Some records
## Start
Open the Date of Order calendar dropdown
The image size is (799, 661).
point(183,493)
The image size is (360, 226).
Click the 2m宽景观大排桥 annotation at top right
## End
Stated exercise:
Copy out the lines above word for word.

Result:
Open the Date of Order calendar dropdown
The image size is (799, 661).
point(183,493)
The image size is (360, 226).
Click the 2m宽景观大排桥 annotation at top right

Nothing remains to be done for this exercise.